Source passage:
····················
Even were a database vendor to take on this task, they’d be consistently aiming for a moving target. New features are added to relational databases all the time, and there are enough major players in the market to make it difficult for users to keep up to date, much less a federated database vendor. Once you factor in the wealth of other, non-relational databases, the idea of creating a federated database system to handle metadata mapping, concurrency control, and query language resolution trends toward impossible.

The State of The Industry

Where we stand now, there is almost no chance of any independent software vendor creating a true federated database. There is hope, but not from where you would expect it.

Enterprise data warehouses can fulfill much of the function of a federated database, but they still require complex ETL and data mapping to be truly useful. Adding additional information to an enterprise data warehouse can require extra work to prepare the data warehouse and ETL processes for the new data. Unfortunately, enterprise data warehouses require too much manual intervention to be a candidate for a federated database.

As we’ve discussed, SQL Server and Oracle provide ways to reference remote database servers. These methods have their own problems. SQL Server linked tables are prone to problems with some objects not being remoteable. When we’re querying a remote server, we need to make sure that the parts of our query going to the remote server are handled on the remote server. This is difficult to get right. On some occasions we might even see an entire remote table be streamed across the wire to be filtered on the originating server. This is something that we don’t want to see happening. For a federated database to be a tenable product there must be an easy way to offload queries to a remote table and a guarantee of adequate performance.

Properly remoting queries is incredibly complex. Assume, for a moment, that we have a report that queries data on the sales department’s database server and we also need to include data from human resources data. Our query might look something like this:

SELECT sp.first_name,
       sp.last_name,
       eh.employment_duration,
       ts.year,
       ts.total_sales_by_year,
       r.average_review_score
FROM   public.sales_person sp
       JOIN HRDB01.employee_info.public.employee_history eh
            ON sp.employee_id = eh.employee_id
       JOIN ( SELECT o.employee_id,
                     o.year,
                     SUM(o.total) total_sales_by_year
              FROM   public.orders AS o
              GROUP BY o.employee_id, o.year
            ) AS ts ON sp.employee_id = ts.employee_id
       JOIN ( SELECT r.year,
                     r.employee_id,
                     AVG(r.score) AS average_review_score
              FROM   HRDB01.employee_info.reviews.review r
              GROUP BY r.year, r.employee_id
       ) AS rv ON sp.employee_id = rv.employee_id
                  AND ts.year = rv.year;

Looking at this query we’re hitting two separate remote objects in one remote database. In order for this query to be effective, our query optimizer must b able to re-write the query in a way that lets it build an intelligent query for the two remote tables HRDB01.employee_info.public.employee_history and HRDB01.employee_info.reviews.review. But, in order to effectively re-write the local query to properly reference remote objects, we need to know everything about the remote objects – our calling server must be aware of as much metadata as possible so the remoted query can be re-written before being sent to the remote server. While this is doable, it puts additional load on the calling server. This server now has to maintain information about remote database objects. But that’s not all! If we want our queries to be truly optimal, our federating sever will need to be aware of how data types will behave on the remote servers and how the remote data types will interact with local data types.
····················
Data section:
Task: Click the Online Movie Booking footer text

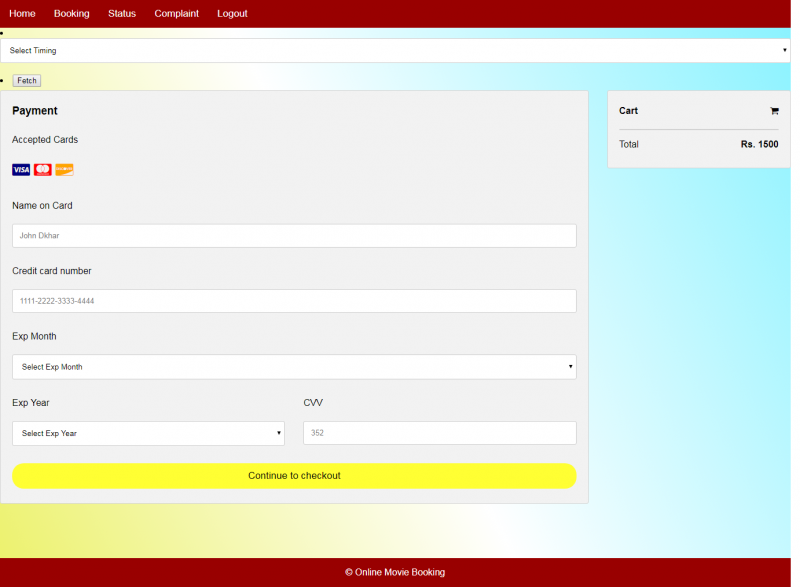Action: point(395,572)
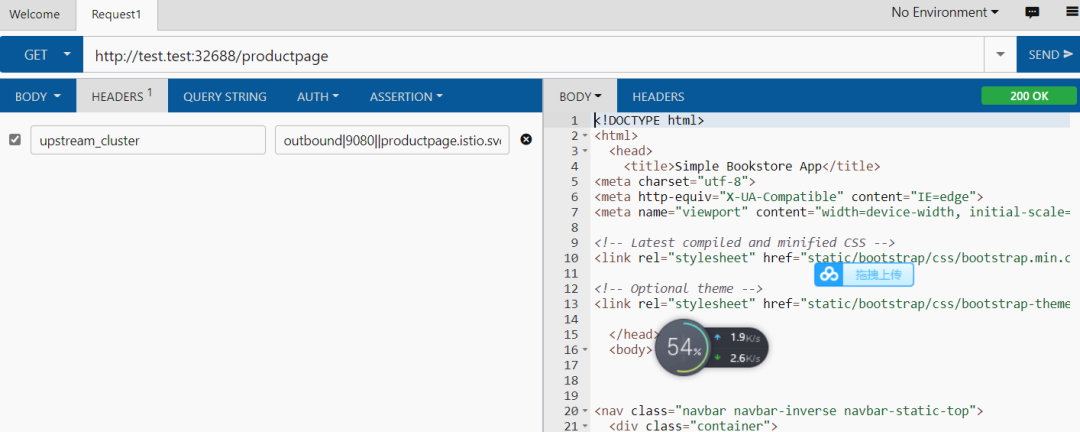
····················
Written request 1: In the federated databases article, what do enterprise data warehouses still need before they are truly useful?
Written request 2: List the jobs the federated databases article says a federated database system would have to handle.
Written request 3: Pick up the federated databases article after its last sentence and write the paragraph that comes next.

Right answer 1: Complex ETL and data mapping.

Right answer 2: Metadata mapping, concurrency control, and query language resolution.

Right answer 3:
Once you examine the intricacies of a federated database, it becomes obvious why the federated database, as a boxed product, is beyond our reach. It’s not that the task is impossible; on the contrary such a task is very possible. The difficulty lies in coordinating all of the information available and using it to deliver data quickly. There are enough moving and potentially unknown parts that it’s non-trivial to create heterogeneous systems capable of filling out the promise of federated databases. Faced with this situation, the only viable solution is to build your own solution that answers the needs of the business.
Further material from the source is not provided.